Arkin: Boy, I Misjudged

My initial enthusiasm for William Arkin’s Able Danger series has declined in direct proportion to the number of installments; his summation of the program in installment one was quite good, but by this third installment, here’s what we’re left with:

Shaffer and other shadow warriors just don’t like lines. They think that they can conduct surveillance, analyze intelligence, enforce the law, and fight the war on terrorism all by themselves. As a result, they see the rules segregating intelligence from law enforcement, let alone intelligence from war fighting and policy (remember Iraq) as niceties that the global war on terrorism can no longer afford.

Umm, hmmm…well, so much for reasoned arguments…now, we’re in the realm of paranormal psychic abilities.

Over to you, AJ!

4 comments to Arkin: Boy, I Misjudged

  • I’ve got your back my friend!

    Man, do we need a carnival of the Chillin’ or what? Roberts sailed through. Far cry from Thomas.

    Of course this is my week to host the RINo’s. BTW, where is your submission????

    tsk, tsk.

  • Charles

    This is one of the sillier posts on the topic.

    First, Arkin has sources that he chooses not to name. The reader, of course, is welcome not to believe unnamed sources; indeed, I challenged Jehl’s story in part because his sources were initially anonymous. Since Arkin has an exceptional record of inside sources, though, those who know the record are likely to believe him.

    Arkin has made a good case that a) Able Danger did not achieve what Schaffer and Philpott have been quoted as claiming, b) at least part of what Able Danger was doing was illegal, c) there is a connection between the illegality and the destruction of records of AD, perhaps even the Pentagon’s sudden amnesia.

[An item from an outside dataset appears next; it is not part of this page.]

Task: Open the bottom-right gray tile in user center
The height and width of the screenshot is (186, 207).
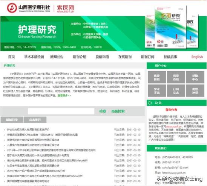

    In stories like this, there is evidence on both sides. Evidence will continue to come in for years or decades. It’s a judgment call. But Arkin has pegged exactly what I saw as the mindset of Schaffer from the beginning. He seems like a guy with a dream of the magical properties of a technique but not enough experience for how it can go wrong. In this case, we know where the unsupervised monitoring of citizens by the military or other all-but-unaccountable agencies leads. It leads to nightmare states like the Soviet Union.

    There were plenty of legal ways to have caught the 911 plotters. Senator Bob Graham lists about a dozen in his book, Intelligence Matters. The 911 plotters slipped through because people were not doing their jobs. If the choice is between competence in law enforcement with little risk to liberty, and the KGB under a different name, it wouldn’t take paranormal psychic powers to guess my choice.

  • Knemon

    The hideous cocktail that was the SU had a few more ingredients than those, but I see where you’re going. “The KGB under a different name,” though – come now.

    Able Danger:KGB::Guantanamo:GULAG.

  • Charles, I am suspicious of anyone who purports to claim what ‘Shaffer and other shadow warriors’ think. Let’s stick to actions, shall we, or directly attributable information, even directly attributable to an anonymous source. I presume that Shaffer himself was not Arkins’s source – a safe bet, don’t you think? Therefore I find it not a bit helpful for Arkin to waste our time with his knowledge of what Shaffer thinks…let alone those other unnamed ‘shadow warriors’.